Dans ce contexte, la mort de George Floyd en mai 2020 «a mis le feu aux poudres», poursuit Amélie Escobar. Les conditions de sa mort ont en effet été particulièrement «traumatisantes» mais ont permis une prise de conscience au sein de toute la population de l’étendu de la question. En 2005, seuls 30 % des Américains considéraient qu’il y avait un problème au niveau des relations entre blancs et afro-américains. En 2020, ce pourcentage est passé à 73% souligne la chercheur pour qui c’est «un basculement».
Mais depuis les élections de 2010, 25 États ont durci leur législation concernant l’accès au vote et cela pénalise très majoritairement les membres des minorités et tout particulièrement les afro-américains.
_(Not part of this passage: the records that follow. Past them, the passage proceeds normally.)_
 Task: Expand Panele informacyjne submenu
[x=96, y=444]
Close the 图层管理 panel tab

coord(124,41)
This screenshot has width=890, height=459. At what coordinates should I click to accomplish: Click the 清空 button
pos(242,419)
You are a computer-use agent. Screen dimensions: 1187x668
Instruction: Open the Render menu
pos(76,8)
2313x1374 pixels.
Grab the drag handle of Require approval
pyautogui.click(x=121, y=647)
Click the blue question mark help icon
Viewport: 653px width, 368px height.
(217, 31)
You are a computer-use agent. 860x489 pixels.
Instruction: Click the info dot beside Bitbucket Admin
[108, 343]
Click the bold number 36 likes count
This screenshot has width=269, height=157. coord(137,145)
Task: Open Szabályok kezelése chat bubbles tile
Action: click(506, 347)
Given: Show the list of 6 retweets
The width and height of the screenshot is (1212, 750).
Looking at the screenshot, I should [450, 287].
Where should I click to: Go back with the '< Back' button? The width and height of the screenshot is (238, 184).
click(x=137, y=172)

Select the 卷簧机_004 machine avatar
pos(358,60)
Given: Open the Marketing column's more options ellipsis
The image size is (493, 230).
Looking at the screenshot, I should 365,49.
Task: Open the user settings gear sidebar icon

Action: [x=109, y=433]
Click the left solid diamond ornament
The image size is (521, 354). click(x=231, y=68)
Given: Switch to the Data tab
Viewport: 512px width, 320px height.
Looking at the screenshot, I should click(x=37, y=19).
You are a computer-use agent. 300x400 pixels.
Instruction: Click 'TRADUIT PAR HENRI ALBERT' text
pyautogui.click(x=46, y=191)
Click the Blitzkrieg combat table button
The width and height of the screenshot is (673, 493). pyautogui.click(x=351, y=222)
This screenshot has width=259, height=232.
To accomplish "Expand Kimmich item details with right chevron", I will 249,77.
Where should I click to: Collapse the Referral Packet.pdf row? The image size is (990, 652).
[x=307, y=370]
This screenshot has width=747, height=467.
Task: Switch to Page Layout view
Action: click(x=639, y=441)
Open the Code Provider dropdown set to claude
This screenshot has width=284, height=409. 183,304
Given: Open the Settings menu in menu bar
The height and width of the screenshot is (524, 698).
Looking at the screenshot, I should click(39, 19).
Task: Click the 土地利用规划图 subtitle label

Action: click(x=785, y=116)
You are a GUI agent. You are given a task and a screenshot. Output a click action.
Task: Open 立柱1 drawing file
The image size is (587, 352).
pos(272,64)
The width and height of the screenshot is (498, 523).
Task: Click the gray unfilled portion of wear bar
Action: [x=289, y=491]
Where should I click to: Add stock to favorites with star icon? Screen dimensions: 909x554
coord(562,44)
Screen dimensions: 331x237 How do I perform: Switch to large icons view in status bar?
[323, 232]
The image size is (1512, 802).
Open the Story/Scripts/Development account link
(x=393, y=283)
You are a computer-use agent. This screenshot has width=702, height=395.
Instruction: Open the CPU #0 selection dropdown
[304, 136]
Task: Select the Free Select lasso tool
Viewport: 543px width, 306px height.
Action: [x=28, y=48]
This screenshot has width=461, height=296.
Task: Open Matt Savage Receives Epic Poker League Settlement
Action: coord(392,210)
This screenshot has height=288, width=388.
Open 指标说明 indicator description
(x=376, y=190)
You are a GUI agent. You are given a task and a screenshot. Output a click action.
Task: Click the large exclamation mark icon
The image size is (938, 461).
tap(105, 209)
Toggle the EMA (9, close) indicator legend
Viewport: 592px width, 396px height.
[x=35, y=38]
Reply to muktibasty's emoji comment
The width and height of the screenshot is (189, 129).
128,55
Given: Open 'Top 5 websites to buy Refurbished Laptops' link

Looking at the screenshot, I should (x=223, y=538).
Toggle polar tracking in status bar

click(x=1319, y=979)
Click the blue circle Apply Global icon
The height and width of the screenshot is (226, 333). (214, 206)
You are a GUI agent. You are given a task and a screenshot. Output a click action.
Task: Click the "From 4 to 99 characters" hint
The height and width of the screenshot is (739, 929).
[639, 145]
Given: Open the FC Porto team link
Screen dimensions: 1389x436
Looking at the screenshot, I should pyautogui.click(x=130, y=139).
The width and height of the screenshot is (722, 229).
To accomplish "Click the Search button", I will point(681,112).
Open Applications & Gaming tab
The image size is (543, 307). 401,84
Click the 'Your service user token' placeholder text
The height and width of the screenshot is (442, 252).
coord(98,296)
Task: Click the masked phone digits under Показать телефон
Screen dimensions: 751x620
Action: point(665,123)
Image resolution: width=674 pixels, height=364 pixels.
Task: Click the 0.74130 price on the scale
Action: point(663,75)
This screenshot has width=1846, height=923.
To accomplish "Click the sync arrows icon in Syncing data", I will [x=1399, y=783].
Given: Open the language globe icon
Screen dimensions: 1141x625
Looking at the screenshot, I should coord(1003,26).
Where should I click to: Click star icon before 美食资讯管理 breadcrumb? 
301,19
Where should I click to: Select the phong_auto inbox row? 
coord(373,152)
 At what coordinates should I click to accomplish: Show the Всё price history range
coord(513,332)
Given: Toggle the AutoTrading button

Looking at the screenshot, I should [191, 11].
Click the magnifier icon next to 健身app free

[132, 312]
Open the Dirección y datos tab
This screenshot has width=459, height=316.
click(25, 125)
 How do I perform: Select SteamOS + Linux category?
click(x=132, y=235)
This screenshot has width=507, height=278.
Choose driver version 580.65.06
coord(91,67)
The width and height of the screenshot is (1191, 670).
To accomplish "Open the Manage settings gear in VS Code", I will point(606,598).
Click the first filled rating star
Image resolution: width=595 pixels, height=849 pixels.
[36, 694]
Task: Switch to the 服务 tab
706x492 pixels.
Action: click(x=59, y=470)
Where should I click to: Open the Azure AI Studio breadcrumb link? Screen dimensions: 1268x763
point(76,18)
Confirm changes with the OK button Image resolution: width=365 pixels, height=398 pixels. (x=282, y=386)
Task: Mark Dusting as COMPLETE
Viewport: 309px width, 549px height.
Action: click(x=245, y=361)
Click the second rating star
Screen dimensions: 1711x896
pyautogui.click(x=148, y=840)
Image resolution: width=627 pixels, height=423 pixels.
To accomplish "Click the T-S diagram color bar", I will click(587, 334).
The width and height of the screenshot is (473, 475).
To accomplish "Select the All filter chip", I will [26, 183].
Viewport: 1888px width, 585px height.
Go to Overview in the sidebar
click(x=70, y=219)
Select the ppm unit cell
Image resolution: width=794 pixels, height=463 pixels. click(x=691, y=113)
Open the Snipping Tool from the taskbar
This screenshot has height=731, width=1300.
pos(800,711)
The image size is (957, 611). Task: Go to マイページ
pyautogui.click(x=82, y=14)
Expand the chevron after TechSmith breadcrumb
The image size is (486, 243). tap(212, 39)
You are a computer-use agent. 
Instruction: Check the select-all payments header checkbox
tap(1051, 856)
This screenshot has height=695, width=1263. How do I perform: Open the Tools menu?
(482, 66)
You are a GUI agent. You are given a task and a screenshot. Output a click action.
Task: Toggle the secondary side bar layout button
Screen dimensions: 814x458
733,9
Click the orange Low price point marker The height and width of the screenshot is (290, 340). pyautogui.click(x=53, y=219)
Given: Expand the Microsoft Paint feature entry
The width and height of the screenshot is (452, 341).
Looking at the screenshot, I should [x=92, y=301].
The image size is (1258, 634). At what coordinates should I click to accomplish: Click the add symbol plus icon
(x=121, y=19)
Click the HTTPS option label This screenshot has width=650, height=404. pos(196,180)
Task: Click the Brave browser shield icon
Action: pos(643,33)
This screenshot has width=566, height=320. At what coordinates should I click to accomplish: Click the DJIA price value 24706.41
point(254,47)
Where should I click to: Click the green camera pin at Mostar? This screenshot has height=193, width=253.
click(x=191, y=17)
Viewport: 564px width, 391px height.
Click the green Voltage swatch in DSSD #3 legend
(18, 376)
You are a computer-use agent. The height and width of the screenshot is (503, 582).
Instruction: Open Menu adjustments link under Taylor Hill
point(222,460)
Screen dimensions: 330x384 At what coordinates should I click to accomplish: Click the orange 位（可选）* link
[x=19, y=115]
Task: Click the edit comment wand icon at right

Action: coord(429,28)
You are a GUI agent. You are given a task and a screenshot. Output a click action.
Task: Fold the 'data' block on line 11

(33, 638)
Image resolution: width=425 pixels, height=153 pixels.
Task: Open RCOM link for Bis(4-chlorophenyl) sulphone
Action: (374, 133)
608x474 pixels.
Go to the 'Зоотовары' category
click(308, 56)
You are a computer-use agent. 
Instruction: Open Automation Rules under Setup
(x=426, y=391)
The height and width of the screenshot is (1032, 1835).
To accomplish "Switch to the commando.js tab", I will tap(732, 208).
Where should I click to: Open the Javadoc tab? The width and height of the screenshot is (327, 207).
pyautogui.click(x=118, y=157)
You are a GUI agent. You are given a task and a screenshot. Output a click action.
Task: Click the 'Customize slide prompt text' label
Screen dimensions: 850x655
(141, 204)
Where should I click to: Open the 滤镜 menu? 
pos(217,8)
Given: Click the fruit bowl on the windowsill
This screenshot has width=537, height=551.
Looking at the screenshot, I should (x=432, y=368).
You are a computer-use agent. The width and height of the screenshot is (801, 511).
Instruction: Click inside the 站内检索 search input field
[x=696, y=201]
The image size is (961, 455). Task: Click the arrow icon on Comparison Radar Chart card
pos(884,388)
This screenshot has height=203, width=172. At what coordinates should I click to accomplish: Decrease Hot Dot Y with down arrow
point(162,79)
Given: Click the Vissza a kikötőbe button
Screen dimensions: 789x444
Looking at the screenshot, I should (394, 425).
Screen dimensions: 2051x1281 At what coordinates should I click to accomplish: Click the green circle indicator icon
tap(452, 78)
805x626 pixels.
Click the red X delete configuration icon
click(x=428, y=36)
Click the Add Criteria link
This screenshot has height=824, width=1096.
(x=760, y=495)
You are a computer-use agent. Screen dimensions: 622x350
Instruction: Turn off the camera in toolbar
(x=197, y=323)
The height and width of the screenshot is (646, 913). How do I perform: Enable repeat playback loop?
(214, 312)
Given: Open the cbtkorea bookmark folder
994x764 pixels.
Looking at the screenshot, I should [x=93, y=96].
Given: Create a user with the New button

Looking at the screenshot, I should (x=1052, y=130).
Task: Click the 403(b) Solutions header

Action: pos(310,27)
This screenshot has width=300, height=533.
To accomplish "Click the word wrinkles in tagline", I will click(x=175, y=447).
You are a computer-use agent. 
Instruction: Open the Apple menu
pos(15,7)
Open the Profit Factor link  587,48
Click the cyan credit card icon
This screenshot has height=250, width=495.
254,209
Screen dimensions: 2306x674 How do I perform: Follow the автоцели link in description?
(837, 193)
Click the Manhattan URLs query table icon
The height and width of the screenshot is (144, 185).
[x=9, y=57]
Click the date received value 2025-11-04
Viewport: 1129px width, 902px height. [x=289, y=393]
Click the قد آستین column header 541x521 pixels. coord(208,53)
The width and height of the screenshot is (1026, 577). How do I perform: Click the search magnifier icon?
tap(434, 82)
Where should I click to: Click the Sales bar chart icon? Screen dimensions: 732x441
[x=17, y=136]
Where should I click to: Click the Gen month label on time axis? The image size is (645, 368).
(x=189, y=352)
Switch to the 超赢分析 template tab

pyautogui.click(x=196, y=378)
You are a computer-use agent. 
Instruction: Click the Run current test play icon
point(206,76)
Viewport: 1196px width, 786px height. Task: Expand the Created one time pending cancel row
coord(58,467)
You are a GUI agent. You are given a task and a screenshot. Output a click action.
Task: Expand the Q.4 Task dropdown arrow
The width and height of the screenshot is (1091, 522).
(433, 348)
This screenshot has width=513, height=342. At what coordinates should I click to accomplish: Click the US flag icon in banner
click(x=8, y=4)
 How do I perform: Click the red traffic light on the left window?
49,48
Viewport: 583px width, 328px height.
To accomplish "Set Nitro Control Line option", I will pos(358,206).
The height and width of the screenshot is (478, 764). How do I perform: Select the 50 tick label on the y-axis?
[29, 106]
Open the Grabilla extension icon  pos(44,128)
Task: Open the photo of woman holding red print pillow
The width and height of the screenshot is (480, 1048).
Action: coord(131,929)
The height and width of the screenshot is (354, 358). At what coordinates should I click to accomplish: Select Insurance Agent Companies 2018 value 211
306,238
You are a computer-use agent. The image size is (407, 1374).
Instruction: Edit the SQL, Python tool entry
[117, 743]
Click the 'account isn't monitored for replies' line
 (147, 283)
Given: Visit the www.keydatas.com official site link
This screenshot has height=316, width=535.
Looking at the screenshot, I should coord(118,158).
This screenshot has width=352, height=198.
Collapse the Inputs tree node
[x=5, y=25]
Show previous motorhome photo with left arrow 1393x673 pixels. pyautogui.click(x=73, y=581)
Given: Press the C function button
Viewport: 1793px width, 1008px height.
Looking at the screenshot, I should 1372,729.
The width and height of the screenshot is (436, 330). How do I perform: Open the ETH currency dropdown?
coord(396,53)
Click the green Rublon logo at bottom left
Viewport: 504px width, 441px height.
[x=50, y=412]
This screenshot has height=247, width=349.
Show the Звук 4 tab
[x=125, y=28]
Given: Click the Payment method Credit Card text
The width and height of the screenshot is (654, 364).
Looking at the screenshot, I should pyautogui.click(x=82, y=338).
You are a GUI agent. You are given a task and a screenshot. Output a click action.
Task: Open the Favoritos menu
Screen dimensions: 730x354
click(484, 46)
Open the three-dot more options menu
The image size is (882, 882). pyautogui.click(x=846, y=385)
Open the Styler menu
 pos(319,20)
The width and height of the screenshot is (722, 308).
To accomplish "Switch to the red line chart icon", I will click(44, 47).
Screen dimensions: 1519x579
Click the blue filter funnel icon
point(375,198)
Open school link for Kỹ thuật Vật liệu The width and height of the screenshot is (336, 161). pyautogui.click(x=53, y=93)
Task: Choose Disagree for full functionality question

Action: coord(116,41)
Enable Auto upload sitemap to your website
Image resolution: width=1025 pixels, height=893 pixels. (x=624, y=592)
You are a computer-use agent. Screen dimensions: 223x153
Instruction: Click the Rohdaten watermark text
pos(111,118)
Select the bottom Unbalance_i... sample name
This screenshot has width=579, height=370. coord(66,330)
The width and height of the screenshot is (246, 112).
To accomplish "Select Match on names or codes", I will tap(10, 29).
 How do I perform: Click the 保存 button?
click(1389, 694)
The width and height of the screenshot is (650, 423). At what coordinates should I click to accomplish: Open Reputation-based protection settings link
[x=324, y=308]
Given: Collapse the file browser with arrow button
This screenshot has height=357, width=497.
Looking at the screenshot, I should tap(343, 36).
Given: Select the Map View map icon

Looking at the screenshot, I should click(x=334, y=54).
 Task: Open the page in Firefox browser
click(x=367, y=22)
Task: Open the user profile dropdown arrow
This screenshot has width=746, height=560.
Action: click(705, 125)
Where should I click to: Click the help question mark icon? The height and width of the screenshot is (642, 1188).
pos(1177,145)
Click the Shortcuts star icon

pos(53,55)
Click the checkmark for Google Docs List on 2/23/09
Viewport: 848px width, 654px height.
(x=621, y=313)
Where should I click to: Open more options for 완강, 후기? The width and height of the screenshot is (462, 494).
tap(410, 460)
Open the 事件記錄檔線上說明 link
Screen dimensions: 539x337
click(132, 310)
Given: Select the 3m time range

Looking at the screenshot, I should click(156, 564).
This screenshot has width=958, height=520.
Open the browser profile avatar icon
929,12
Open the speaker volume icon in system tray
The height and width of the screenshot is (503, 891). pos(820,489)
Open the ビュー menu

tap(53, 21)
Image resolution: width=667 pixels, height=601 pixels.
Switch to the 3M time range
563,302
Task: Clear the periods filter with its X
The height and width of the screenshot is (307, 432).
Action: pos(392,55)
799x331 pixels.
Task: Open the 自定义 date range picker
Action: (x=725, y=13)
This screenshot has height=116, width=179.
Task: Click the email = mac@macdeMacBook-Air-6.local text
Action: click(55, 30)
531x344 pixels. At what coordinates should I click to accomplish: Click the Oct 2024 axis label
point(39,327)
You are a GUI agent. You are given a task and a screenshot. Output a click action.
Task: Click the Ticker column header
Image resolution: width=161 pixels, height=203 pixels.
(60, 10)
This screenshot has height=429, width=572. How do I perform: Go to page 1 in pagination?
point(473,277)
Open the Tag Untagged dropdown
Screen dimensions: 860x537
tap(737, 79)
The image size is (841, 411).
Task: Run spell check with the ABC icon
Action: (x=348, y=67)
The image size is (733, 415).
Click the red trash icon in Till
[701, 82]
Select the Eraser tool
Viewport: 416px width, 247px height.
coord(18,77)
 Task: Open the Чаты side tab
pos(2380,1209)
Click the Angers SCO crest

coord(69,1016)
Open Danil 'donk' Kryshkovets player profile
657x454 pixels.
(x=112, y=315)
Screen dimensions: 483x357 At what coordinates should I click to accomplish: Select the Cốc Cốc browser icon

Discours radicalisé à droite
Si les Américains ont été capables d’élire un président métis en 2008 en la personne de Barack Obama et une vice-présidente métisse en novembre dernier, avec Kamala Harris ils montrent que la société américaine n’en est plus aux années 1920 ou 1960. Mais l’élection de Barack Obama a paradoxalement ravivé la fracture idéologique qui est réapparu lors des mandats de Bill Clinton dans les années 1990. La droite de l’époque s’est radicalisée, note Amélie Escobar, ce qui a permis de légitimer des discours racistes plus décomplexés, et de contester à Barack Obama son «américanité».
«Depuis, la fracture se creuse et la polarisation devient tellement extrême qu’on a du mal à imaginer comment réussir à trouver un semblant de chemin d’unité et à imaginer les enjeux sur lesquels les Américains peuvent se retrouver; il est très difficile de trouver un consensus», conclut Amélie Escobar.